Christian Sewing new CEO of Deutsche Bank
Christian Sewing, new CEO of Germany's Deutsche Bank, gestures as he addresses the audience during the bank's annual meeting in Frankfurt, Germany, May 24, 2018. REUTERS/Kai Pfaffenbach

KEY POINTS

  • Deutsche Bank's new chief executive Christian Sewing admitted the lender faces a barrage of bad "newsflow."
  • The bank has been accused of being part of a "criminal cartel" In Australia,

Deutsche Bank's CEO is trying to reassure employees that the bank's turnaround will succeed despite more negative news including a credit downgrade from Standard & Poor's.

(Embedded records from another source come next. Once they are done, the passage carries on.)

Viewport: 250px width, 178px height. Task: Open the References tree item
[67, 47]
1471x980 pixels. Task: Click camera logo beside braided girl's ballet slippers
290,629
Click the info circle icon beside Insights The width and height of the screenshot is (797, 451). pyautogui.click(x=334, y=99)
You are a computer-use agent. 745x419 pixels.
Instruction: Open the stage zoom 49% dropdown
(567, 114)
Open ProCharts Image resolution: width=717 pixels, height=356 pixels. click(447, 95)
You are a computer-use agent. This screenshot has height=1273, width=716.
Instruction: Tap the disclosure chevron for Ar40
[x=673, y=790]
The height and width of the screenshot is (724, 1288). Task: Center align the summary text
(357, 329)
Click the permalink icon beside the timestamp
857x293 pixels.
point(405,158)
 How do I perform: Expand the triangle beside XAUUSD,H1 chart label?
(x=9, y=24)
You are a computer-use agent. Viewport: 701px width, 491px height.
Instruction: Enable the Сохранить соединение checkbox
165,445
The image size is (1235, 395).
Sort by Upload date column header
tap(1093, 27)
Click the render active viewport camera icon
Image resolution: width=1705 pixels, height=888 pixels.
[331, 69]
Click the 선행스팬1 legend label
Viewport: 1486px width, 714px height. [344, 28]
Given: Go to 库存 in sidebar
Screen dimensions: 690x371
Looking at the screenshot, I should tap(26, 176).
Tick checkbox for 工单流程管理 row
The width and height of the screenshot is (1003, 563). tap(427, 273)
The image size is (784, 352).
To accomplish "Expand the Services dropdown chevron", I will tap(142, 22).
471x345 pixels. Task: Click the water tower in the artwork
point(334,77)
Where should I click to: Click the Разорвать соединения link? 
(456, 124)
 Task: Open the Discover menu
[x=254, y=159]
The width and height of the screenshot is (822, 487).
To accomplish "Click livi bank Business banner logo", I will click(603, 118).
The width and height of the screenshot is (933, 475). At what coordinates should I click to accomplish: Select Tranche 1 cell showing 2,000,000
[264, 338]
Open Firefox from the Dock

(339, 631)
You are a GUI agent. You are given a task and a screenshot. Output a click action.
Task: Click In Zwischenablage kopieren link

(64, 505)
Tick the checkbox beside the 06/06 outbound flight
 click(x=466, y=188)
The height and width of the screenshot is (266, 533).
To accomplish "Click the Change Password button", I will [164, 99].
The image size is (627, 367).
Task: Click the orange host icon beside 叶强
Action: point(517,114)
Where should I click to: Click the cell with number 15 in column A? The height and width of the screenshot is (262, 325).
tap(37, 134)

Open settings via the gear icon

Christian Sewing acknowledged in a message Friday to staff that "many of you are sick and tired of bad news" but assured them that the bank has solid capital buffers.

He noted that the ratings agency predicts the bank will eventually return to steady profits and that its outlook was rated as "stable," meaning further downgrades are not envisioned.

"In this respect, there's good news in the bad: they trust us to succeed with the change which is required," Sewing wrote. "But that also means we have to deliver - speedily and rigorously. And that's exactly what we're doing."

Sewing took over as CEO in April after predecessor John Cryan was shown the door after three years of annual losses. The bank has suffered from high costs and heavy fines and penalties for past misconduct. Sewing announced last week that the bank would cut its workforce from 97,000 to under 90,000 and refocus its global investment banking business on its European core, while cutting back on stocks trading operations in New York and London.

The ratings agency lowered Deutsche Bank's credit rating to BBB+ from A-, saying the bank's wide-ranging restructuring faces "execution risks" and will take time to return the bank to steady profitability.

S&P said that "relative to peers, Deutsche Bank will remain a negative outlier for some time."

The bank, which is headquartered in Frankfurt, Germany, lost 735 million euros ($927 million) last year after U.S. tax changes cost it 1.4 billion euros.

Deutsche Bank shares hit an all-time low on Thursday after reports that the U.S. Federal Reserve rated the condition of the bank's U.S. business as "troubled" about a year ago. Shares in the bank, Germany's biggest, rose 2.8 percent Friday to 9.53 euros after hitting record lows.

Adding to the troubled bank's woes it was announced in Australia that Deutsche, along with Citigroup and ANZ, will be prosecuted on criminal charges of acting as a "criminal cartel."

"The charges will involve alleged cartel arrangements relating to trading in ANZ shares following an ANZ institutional share placement in August 2015," chairman Rod Sims of Australia's consumer watchdog said in a statement.

The three banks said they would fight the charges.